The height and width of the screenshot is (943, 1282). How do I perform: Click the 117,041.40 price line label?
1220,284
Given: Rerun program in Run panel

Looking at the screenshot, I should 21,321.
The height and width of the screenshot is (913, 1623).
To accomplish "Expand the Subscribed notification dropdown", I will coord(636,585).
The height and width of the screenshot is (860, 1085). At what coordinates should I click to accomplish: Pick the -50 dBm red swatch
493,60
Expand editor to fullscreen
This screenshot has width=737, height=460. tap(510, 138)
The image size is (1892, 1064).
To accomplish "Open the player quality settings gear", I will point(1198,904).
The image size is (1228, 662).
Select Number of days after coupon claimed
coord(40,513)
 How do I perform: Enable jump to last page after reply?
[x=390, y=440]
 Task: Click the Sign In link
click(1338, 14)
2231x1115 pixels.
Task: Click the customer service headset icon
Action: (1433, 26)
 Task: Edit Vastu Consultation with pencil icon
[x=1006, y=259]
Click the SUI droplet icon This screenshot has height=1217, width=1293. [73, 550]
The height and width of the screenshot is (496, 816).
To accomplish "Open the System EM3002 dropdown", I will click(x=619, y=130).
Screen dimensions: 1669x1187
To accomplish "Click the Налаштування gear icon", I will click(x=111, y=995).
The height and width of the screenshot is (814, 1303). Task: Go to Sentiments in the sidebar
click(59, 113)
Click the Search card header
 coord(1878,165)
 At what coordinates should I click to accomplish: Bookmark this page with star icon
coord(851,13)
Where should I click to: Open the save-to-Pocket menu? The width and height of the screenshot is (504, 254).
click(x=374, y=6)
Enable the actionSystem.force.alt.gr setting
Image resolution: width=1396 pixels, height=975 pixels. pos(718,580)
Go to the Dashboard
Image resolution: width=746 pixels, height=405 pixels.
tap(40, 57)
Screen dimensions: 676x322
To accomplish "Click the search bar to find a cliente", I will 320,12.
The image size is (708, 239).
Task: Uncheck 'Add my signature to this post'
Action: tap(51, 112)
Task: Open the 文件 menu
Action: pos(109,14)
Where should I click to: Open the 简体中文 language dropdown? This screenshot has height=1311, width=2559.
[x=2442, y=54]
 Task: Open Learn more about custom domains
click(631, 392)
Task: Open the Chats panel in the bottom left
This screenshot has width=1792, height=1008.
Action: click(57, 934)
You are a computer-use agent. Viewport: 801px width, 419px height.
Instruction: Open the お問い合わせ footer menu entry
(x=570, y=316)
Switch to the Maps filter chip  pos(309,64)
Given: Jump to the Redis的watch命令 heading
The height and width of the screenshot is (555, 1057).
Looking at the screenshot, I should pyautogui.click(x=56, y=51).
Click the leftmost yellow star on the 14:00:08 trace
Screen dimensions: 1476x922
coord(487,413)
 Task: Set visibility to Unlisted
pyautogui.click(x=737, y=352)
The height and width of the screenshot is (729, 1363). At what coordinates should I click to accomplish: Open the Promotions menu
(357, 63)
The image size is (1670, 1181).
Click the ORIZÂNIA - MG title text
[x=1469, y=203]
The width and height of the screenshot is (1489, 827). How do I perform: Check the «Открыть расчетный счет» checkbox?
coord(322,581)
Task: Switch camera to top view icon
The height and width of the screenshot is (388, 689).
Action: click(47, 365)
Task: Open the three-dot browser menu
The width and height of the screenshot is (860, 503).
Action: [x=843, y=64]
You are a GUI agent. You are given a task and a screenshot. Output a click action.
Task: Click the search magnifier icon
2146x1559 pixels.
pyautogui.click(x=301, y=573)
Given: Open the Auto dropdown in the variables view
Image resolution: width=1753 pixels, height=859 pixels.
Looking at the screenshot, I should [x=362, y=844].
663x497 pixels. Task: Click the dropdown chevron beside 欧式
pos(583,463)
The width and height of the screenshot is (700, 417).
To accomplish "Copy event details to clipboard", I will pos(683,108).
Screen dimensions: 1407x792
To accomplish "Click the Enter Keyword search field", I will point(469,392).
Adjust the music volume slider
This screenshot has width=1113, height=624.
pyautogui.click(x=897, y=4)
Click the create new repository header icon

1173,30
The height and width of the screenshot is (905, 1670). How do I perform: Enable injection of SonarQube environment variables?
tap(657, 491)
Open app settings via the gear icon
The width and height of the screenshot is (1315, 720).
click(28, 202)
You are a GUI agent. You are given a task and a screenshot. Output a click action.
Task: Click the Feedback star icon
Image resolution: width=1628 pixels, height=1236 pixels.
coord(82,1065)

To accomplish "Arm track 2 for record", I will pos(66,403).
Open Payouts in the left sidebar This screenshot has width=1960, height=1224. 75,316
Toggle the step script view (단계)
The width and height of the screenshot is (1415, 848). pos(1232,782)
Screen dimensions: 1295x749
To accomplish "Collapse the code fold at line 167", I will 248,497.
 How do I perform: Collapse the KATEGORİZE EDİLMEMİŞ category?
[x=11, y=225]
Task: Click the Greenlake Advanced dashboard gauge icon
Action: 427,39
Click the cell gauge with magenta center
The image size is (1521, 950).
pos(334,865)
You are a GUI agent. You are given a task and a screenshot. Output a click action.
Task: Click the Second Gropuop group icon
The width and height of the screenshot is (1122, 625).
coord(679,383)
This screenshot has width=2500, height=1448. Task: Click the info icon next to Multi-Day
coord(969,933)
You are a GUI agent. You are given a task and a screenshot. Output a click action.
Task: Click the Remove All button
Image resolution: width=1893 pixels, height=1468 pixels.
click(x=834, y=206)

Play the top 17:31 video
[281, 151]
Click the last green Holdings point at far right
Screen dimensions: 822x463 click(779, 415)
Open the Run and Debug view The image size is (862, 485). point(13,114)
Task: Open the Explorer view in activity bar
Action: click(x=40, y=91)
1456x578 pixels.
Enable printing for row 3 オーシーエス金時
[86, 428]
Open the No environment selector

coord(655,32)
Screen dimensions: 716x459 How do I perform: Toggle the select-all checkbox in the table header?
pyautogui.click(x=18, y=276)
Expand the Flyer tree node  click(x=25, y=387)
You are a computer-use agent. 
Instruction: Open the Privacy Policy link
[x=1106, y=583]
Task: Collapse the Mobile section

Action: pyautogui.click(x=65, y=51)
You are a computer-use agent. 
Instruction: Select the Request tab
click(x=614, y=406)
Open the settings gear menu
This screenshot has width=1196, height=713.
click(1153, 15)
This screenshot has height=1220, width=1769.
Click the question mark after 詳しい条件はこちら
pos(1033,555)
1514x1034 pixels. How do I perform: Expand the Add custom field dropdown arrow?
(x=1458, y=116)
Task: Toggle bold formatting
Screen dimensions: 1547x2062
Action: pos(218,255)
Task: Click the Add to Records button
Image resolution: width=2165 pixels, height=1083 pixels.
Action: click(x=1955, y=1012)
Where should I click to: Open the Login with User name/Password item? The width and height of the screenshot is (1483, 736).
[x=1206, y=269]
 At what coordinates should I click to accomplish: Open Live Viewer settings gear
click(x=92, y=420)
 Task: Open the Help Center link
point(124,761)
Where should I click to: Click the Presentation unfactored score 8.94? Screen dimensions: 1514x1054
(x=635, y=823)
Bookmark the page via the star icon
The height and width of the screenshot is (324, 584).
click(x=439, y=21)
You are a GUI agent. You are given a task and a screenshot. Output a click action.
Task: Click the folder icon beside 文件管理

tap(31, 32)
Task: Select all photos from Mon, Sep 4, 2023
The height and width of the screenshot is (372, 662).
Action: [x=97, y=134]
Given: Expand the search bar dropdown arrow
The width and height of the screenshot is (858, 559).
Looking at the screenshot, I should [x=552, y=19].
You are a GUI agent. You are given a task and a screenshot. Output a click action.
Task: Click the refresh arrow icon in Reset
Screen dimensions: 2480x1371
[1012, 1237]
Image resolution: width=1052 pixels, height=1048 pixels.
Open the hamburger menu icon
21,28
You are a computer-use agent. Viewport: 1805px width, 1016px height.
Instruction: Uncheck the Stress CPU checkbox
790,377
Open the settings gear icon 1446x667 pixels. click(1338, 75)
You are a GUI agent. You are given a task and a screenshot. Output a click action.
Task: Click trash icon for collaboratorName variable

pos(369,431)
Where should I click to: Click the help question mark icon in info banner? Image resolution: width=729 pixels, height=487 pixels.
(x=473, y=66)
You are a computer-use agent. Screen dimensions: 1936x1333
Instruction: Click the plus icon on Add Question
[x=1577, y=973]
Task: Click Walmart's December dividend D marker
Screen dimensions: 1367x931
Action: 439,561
***
» Work instructions
Could you write out, exactly as they stand, only the lines above that begin at the line with "Task: Open Learn more about custom domains" and stop after the line with "The image size is (1670, 1181)."?

» Completed task
 Task: Open Learn more about custom domains
click(631, 392)
Task: Open the Chats panel in the bottom left
This screenshot has width=1792, height=1008.
Action: click(57, 934)
You are a computer-use agent. Viewport: 801px width, 419px height.
Instruction: Open the お問い合わせ footer menu entry
(x=570, y=316)
Switch to the Maps filter chip  pos(309,64)
Given: Jump to the Redis的watch命令 heading
The height and width of the screenshot is (555, 1057).
Looking at the screenshot, I should pyautogui.click(x=56, y=51).
Click the leftmost yellow star on the 14:00:08 trace
Screen dimensions: 1476x922
coord(487,413)
 Task: Set visibility to Unlisted
pyautogui.click(x=737, y=352)
The height and width of the screenshot is (729, 1363). At what coordinates should I click to accomplish: Open the Promotions menu
(357, 63)
The image size is (1670, 1181).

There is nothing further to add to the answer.